Despite the company’s promising future, the stock has fallen 73% since the beginning of 2022. Chairman and CEO He Xiaopeng increased his stake with a $30 million share purchase. Trading for just under $15 on Sep 26, 2022 and rising after the purchase of Xiaopeng, Xpeng has a moderate buy rating and a price target of $36.32. It may be wise for investors to get in before the G9 starts shipping.

Charge Point (CHPT)

With more than 20,000 charging station locations, ChargePoint is the world’s largest and most open electric vehicle charging network. It currently operates in 14 countries, according to SeeklingAlpha.com, and even in the US and Europe. ChargePoint has helped electric vehicle drivers collectively travel more than 158 million miles.

Still, the company’s ChargePoint shares have fallen below $15 of late, after reaching an all-time high of over $46 in December 2020. However, SeekingAlpha.com says the company has a “long way to go.” growth”, which means that you will get shares “for sale” at this time. The stock is recommended for growth investors with a long-term horizon. And, if you follow Warren Buffet’s investment advice, you don’t want to own stocks for 10 minutes that you don’t have for 10 years.

That longevity is one element that makes the electric vehicle market, in general, so attractive. And ChargePoint is one to buy or hold, right now, in the eyes of investors. MarketBeat analysts give it a “moderate buy” rating, with 10 analysts saying buy and another 4 saying hold. It has a consensus price target of $21.13 and plenty of room to grow.

iShares IDRV ETF

If you’re interested in investing in the electric vehicle market but prefer to avoid taking a chance on one company, an ETF is a way to build a diversified portfolio around a strong, fast-growing industry. Save time and avoid sifting through all the options from EV manufacturers, EV charging station providers, or companies that create components like batteries or chips with an exchange-traded fund like IDRV.

IDRV, part of the iShares Megatrend ETFs, tracks the stocks of companies heavily involved in the electric and hybrid vehicle industries, including Tesla, Nio, Rivian, Apple, Ford, Toyota, and component makers Qualcomm and Samsung. Its holdings are diversified into 119 companies, predominantly involved in the manufacture, sale or support of electric and autonomous vehicles.

US News & World Report gives IDRV a high rating in the industrial sector, calling it a “Best Fit” fund in the category. The fund has net assets of $414,608,152 and is currently trading at just over $35 per share.
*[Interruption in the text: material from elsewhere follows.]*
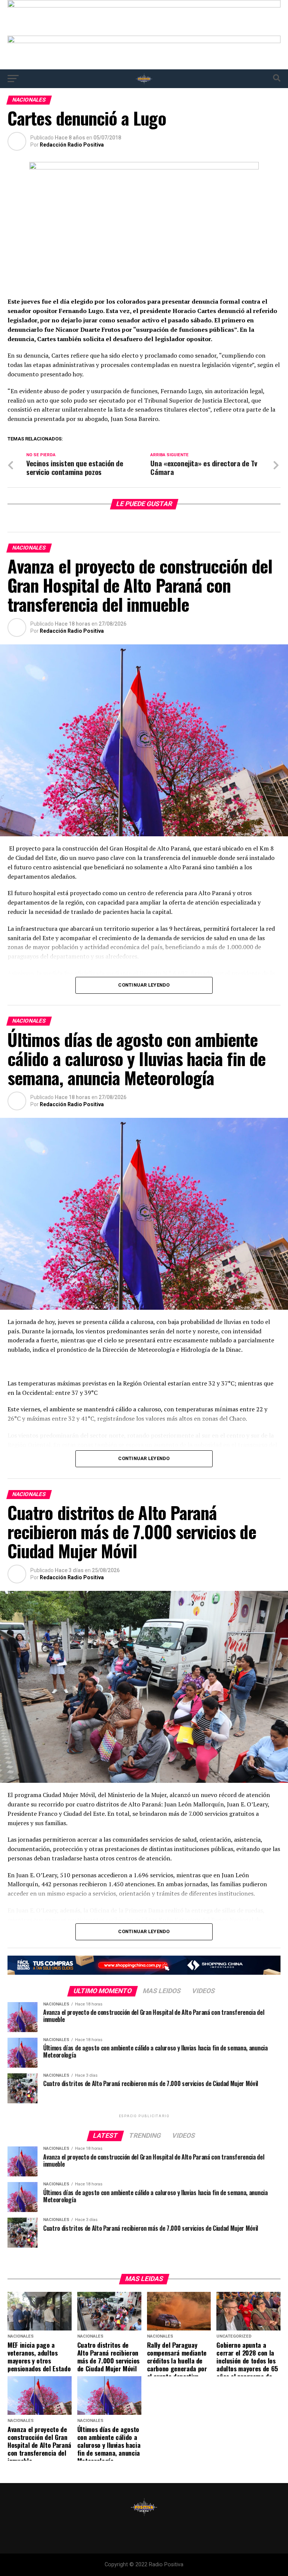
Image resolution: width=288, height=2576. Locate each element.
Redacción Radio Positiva (72, 145)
How to start investing in electric vehicle stocks

Once you’ve researched your favorite EV companies, as well as those showing promise in the industry and related industries, you can buy stocks through an app from almost any broker.

Pay attention to the fees and commissions they charge, as well as account minimums, when choosing a brokerage. Many stock trading apps offer commission-free trading. If you’re interested in ETFs or foreign stocks, you’ll want to make sure you can also trade them on the platform of your choice.

Investing in EV stocks is a way to support future sustainability efforts while building a portfolio with plenty of room for growth.

Daria Uhlig contributed reporting to this article.

Data is accurate as of September 26, 2022 and is subject to change.